In the rainforests of Panama, one tropical tree has evolved an incredible defence strategy. It can withstand lightning strikes and use them to fight off its competition.
Tonka bean trees, Dipteryx oleifera, are known for their hardwood and large, edible seeds. And they thrive if lightning strikes. For most plants, lightning is a death sentence. It kills hundreds of millions of trees every year. A single strike can boil sap, blast bark off trunks, and reduce a tree to splinters. However, Tonka bean trees come out unscathed, even though their height means they are hit more often.

The Tonka bean tree. Photo: Evan Gora/Cary Institute of Ecosystem Studies
Transfers voltage like a wire
Instead of withering under the immense voltage, they have adapted to harnessing it. The trees act as biological lightning rods. Their incredibly high internal conductivity means that electrical current runs straight through them, as through a wire. As the voltage runs its course, it kills off the parasitic vines around it and many neighboring trees. In one case, when lightning struck a Tonka tree, its parasitic vines were blasted across the forest and killed a dozen other trees in the process.
For over a decade, researchers have studied the trees in Panama. “It became really apparent that lightning kills a lot of trees, especially very big trees,” Evan Gora, lead author of the new study, told Live Science. “But Dipteryx oleifera consistently showed no damage.”

Infographic showing the impact of lightning strikes on Tonka bean trees compared to surrounding large trees. Image: Evan Gora et al., 2025
To understand what was going on, the researchers set up a series of electric field sensors and cameras to track lightning strikes in Panama’s Barro Colorado Nature Monument. The high-resolution detection system picked up the radio waves created by lightning. They combined this with ground surveys and drone footage to pinpoint the location of the lightning strike and monitor the trees in the area. In total, they tracked 93 lightning events. They also scoured over a decade’s worth of tree records.
A bad neighbor
Every Tonka bean tree hit showed little to no damage, but nearby plants were not so lucky. A single strike destroyed an average of 2,400kg of nearby tree biomass — the equivalent of approximately 9.2 trees and 78% of all the parasitic vines. It seems that growing next to a Tonka bean tree is one of the worst things you can do as a plant.

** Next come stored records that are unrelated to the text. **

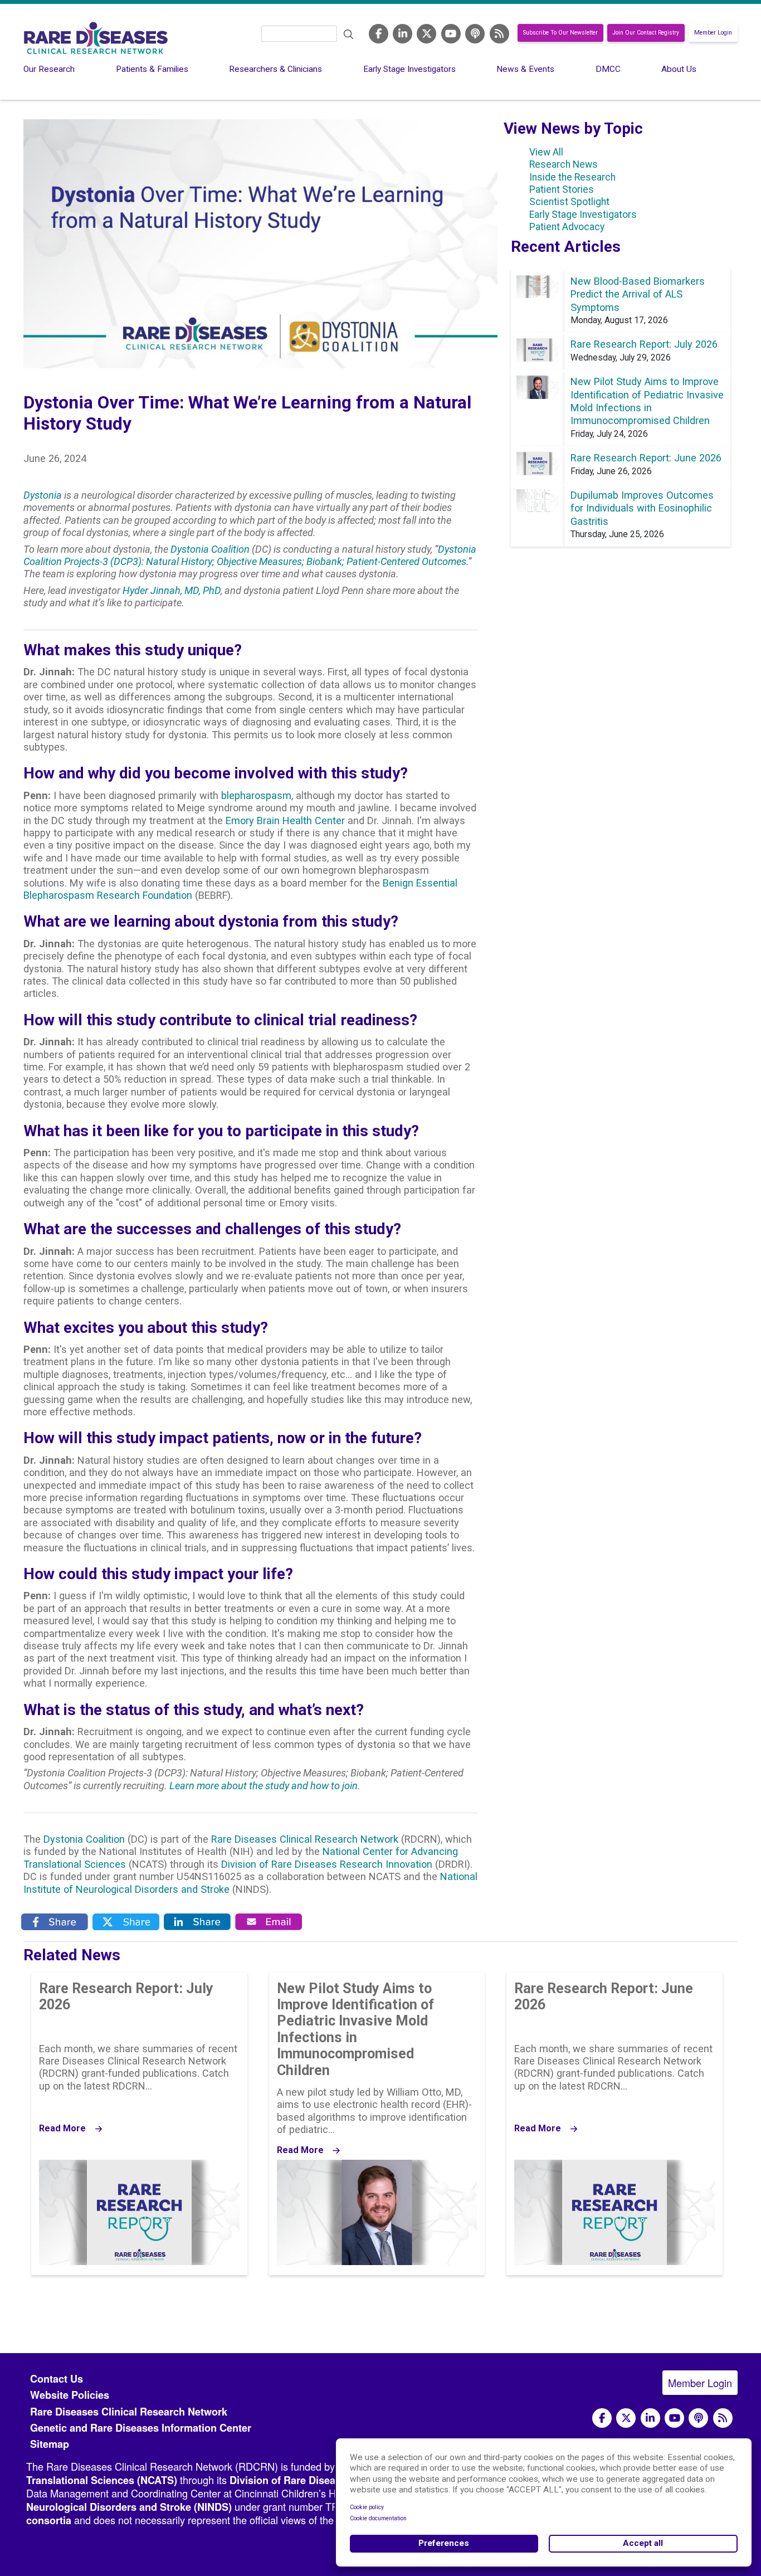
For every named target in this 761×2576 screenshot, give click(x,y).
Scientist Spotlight (569, 201)
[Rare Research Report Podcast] (475, 33)
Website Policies (69, 2395)
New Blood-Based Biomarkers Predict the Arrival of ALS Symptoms (637, 294)
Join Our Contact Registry (645, 33)
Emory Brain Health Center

As lightning clears away the competition, the Tonka bean trees have more space and more light, allowing them to grow even taller. Researchers also estimate that a lightning hit causes the tree to produce 14 times more seeds than those that avoid the high-voltage bolts.
Researchers are now heading to rainforests in Africa and South East Asia to see if they can find any other trees that flourish when lightning hits.